Steve Benen writes at the The Washington Monthly:
The relatively good news is that private-sector job growth exists, and it was a little higher in July than in the previous two months. In May, private-sector job gains totaled 51,000; in June the number was 31,000; and in July it was 71,000. We've now seen seven consecutive months of job growth in the private sector, a streak we haven't seen in a long while.
The bad news is this isn't remotely good enough to help generate a sustained economic recovery.
Adding insult to injury, as discouraging as these numbers are — and have been in recent months — there's no reason to think policymakers will intervene to help. Congressional Republicans have made it clear that deficit reduction and spending cuts have to take priority over economic growth, and the GOP will block votes on recovery efforts, even if Democrats were to propose them. Indeed, in July, government jobs fell by 202,000 — which was preventable, if there was the political will to do something about it, or the legislative ability to overcome Republican obstructionism.
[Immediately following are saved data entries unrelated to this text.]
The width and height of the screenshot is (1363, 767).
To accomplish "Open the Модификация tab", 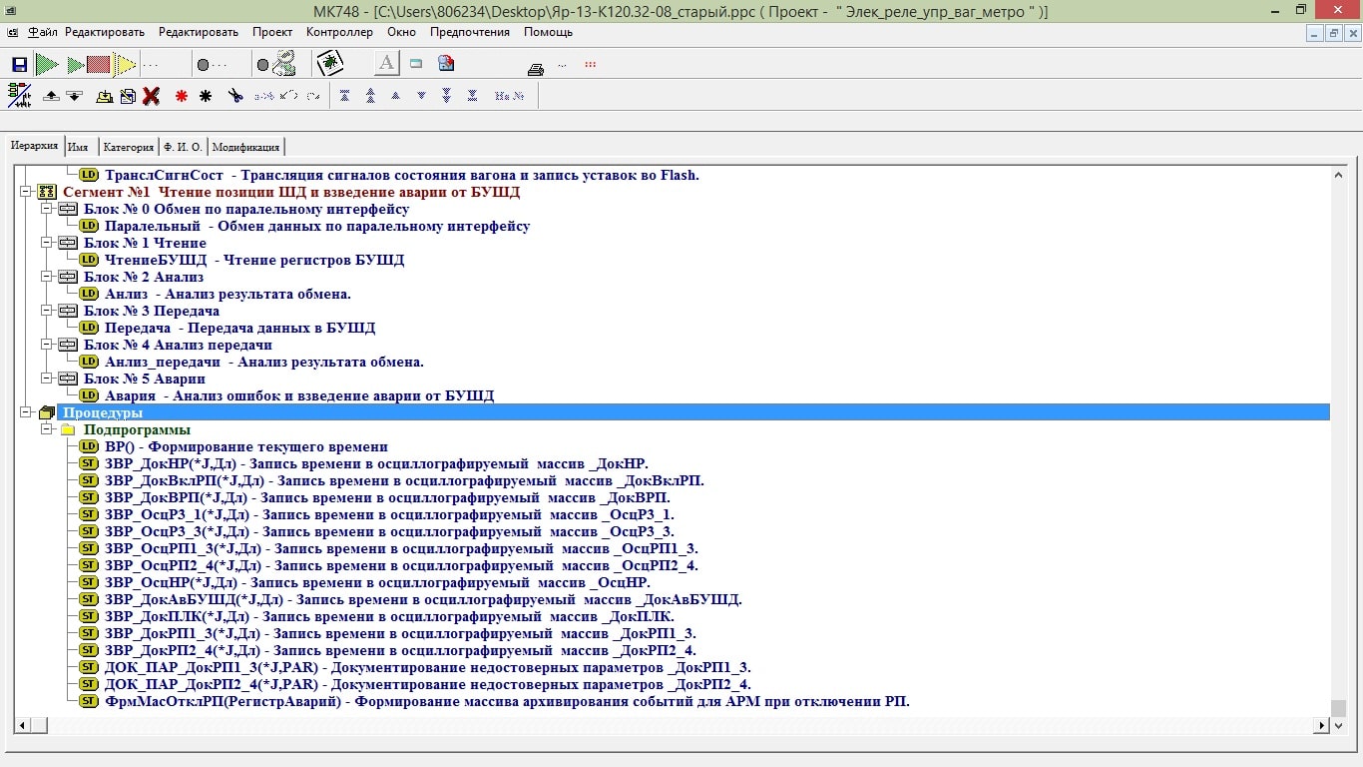I will coord(245,147).
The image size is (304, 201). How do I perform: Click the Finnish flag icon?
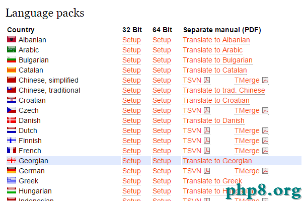click(x=12, y=140)
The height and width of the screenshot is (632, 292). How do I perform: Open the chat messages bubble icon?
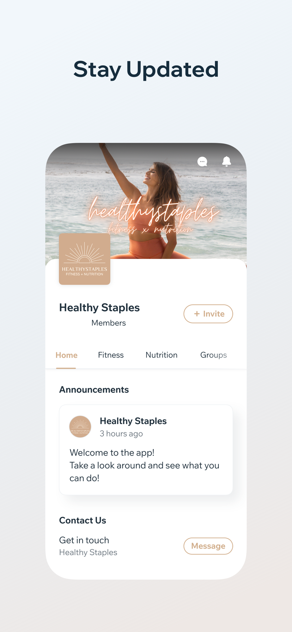[x=202, y=161]
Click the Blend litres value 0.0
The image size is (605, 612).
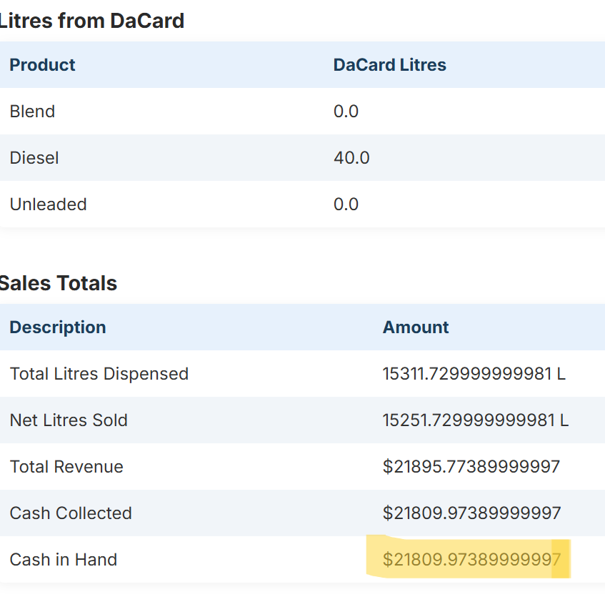[346, 112]
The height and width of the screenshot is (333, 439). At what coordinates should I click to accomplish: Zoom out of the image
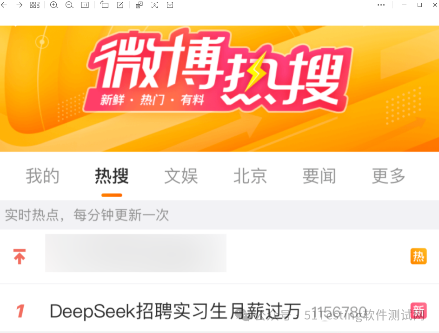tap(69, 5)
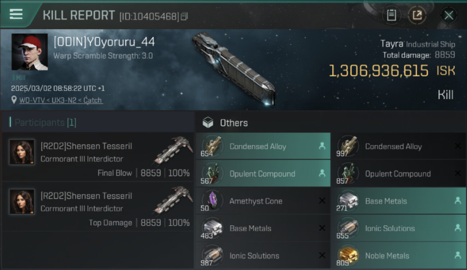Viewport: 467px width, 270px height.
Task: Select Base Metals entry with 271 quantity
Action: [399, 201]
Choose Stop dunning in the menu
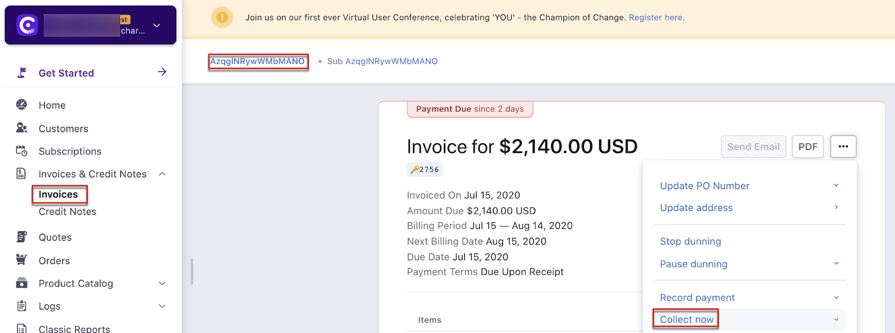The height and width of the screenshot is (333, 895). click(690, 241)
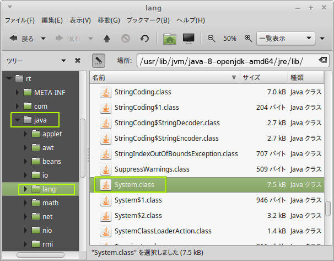334x261 pixels.
Task: Open the ファイル(F) menu
Action: 20,20
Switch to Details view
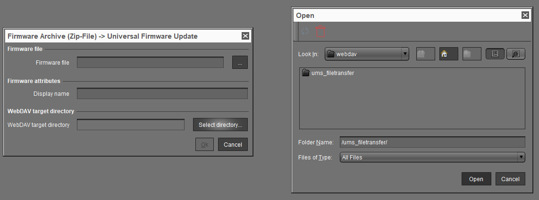The width and height of the screenshot is (539, 200). 516,54
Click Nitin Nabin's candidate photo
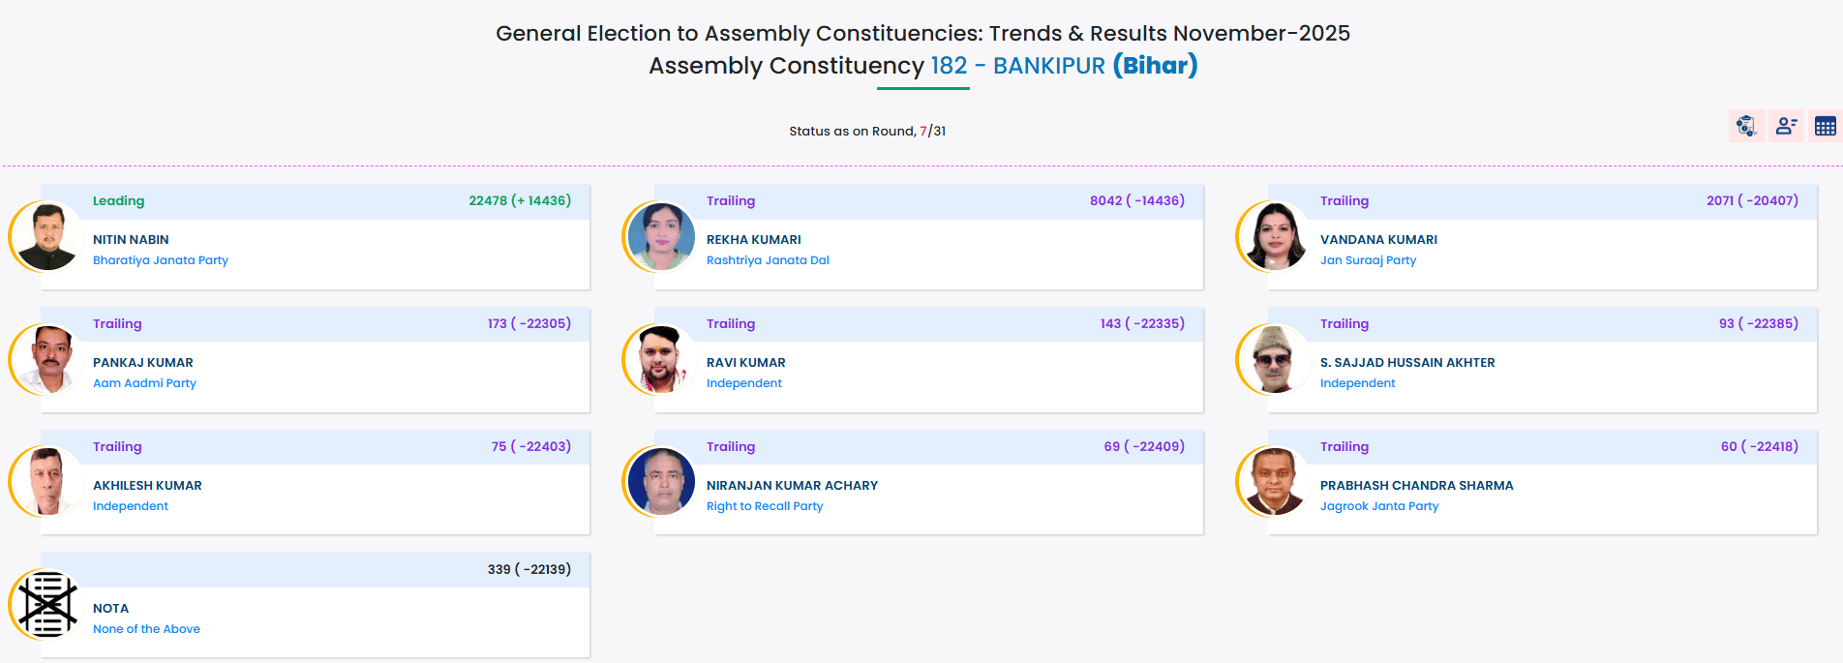Image resolution: width=1843 pixels, height=663 pixels. (46, 236)
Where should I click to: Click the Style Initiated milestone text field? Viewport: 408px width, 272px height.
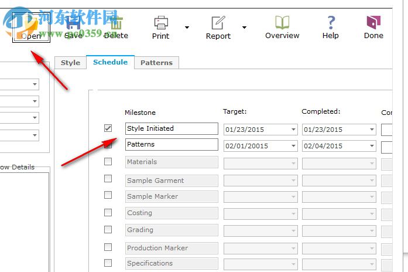pos(171,128)
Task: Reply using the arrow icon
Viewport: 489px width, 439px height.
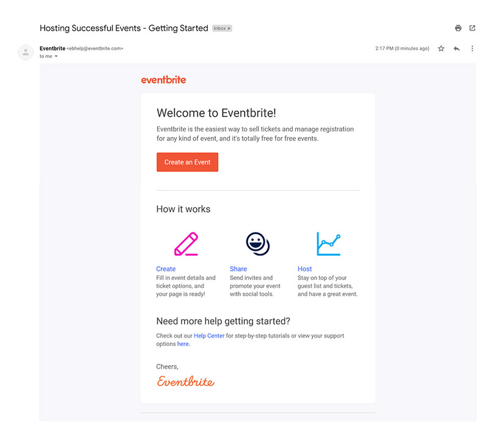Action: click(457, 48)
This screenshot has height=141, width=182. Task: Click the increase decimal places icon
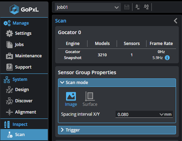pyautogui.click(x=146, y=7)
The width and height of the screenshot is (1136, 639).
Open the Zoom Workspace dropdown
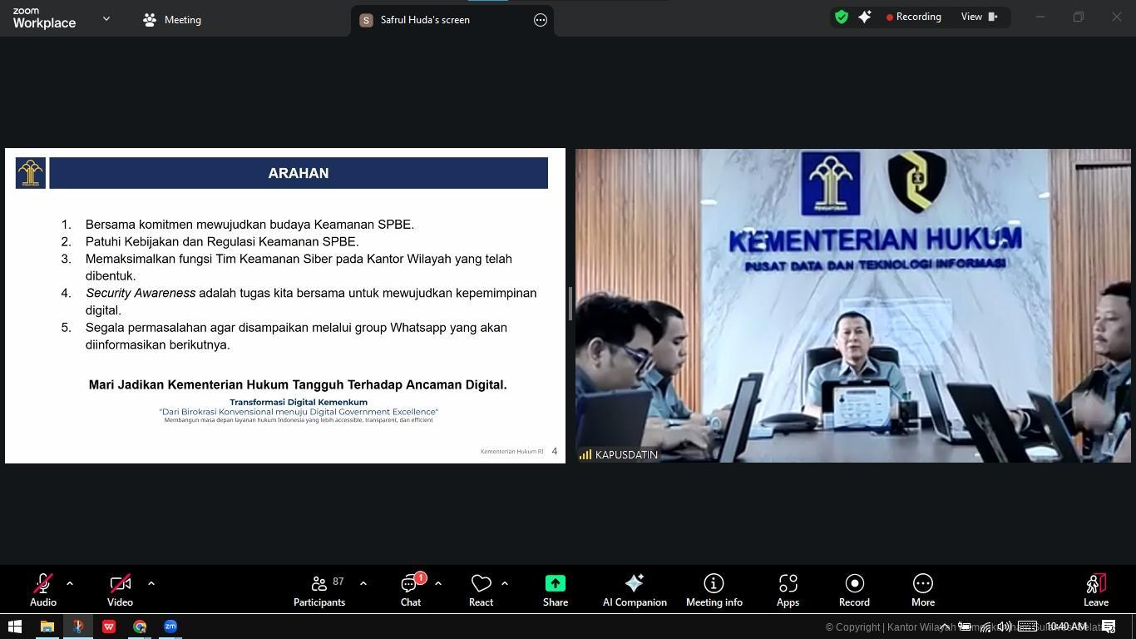pos(106,17)
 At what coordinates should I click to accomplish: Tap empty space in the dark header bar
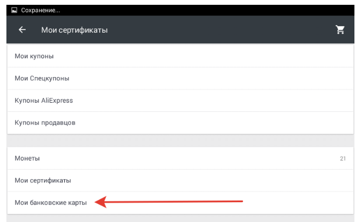click(x=214, y=30)
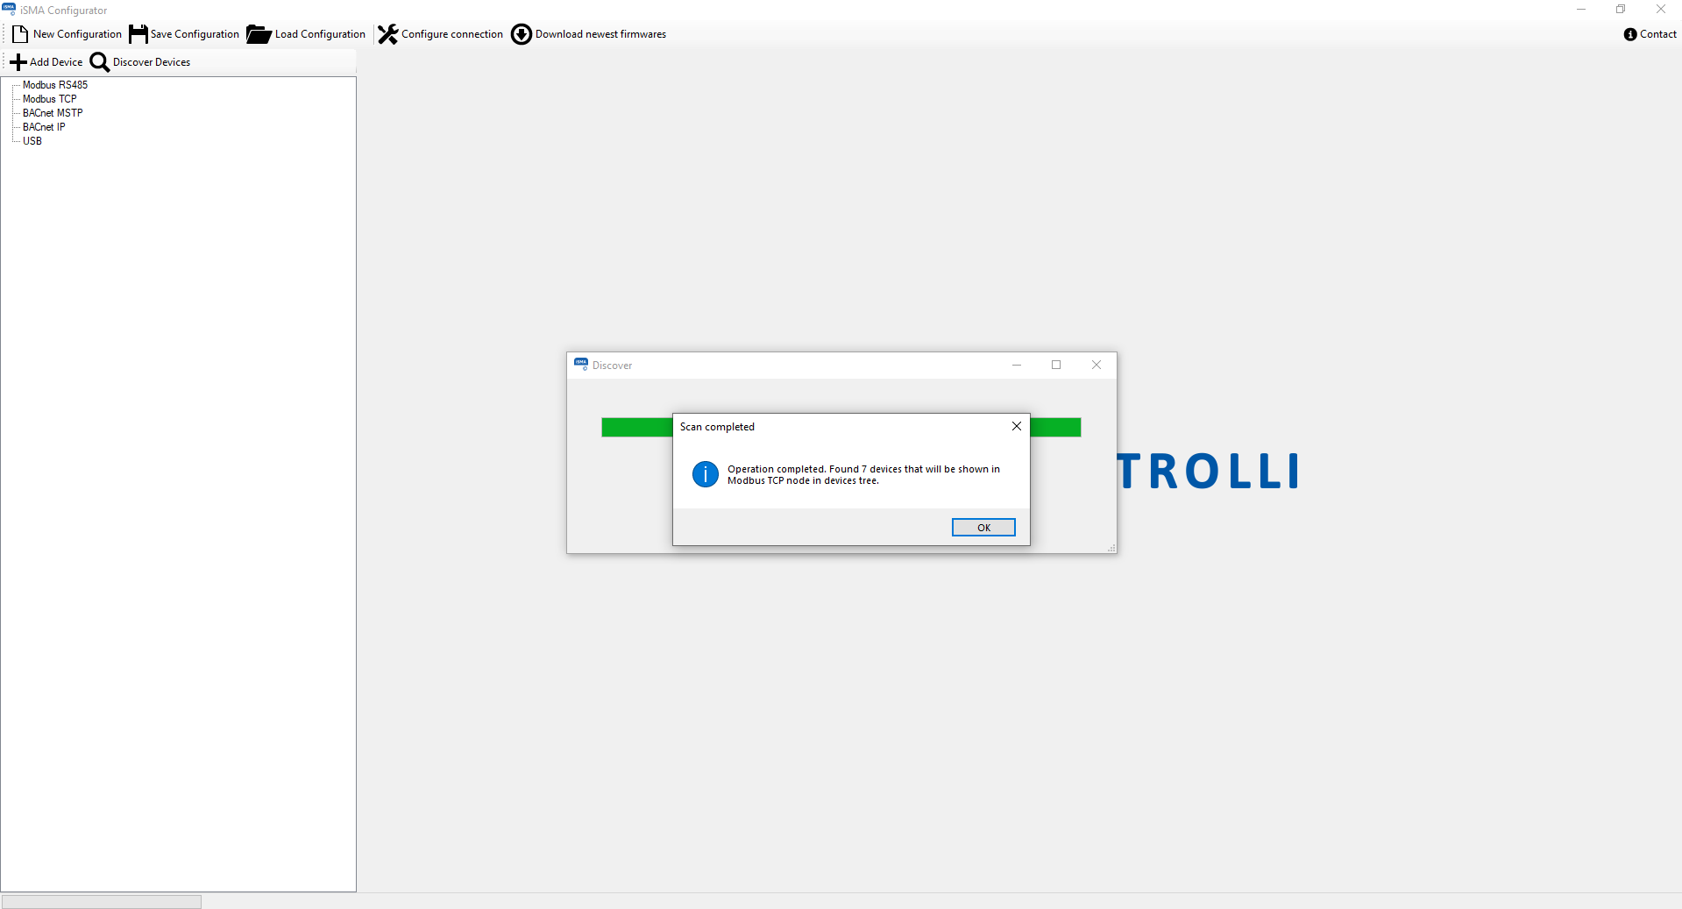Click the Download newest firmwares arrow icon
Screen dimensions: 1682x909
click(x=522, y=34)
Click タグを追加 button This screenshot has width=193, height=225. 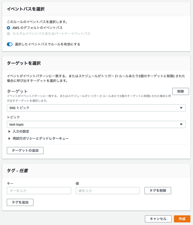pyautogui.click(x=20, y=202)
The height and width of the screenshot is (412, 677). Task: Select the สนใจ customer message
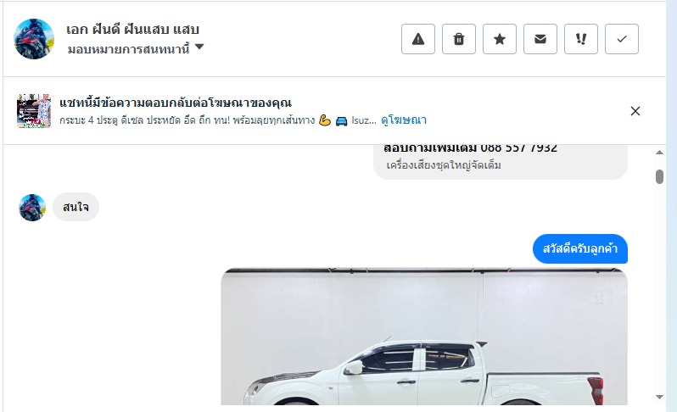pyautogui.click(x=76, y=207)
It would take a massive federal employment initiative on the scale of the "New Deal" Works Progress Administation (WPA) and Civilian Conservation Corps (CCC) during the Great Depression to even begin addressing the long-term structural unemployment situation in the U.S. There is no political will to do so.
Instead, we are forced to endure the mythical nonsense that the Bush tax cuts for corporations and the über-rich must be extended to incentivize job creation — despite a decade of data and evidence to the contrary — at a time when the new corporate business model is to maximize profits and to minimize jobs. High unemployment is becoming the new normal. And it is a recipe for disaster.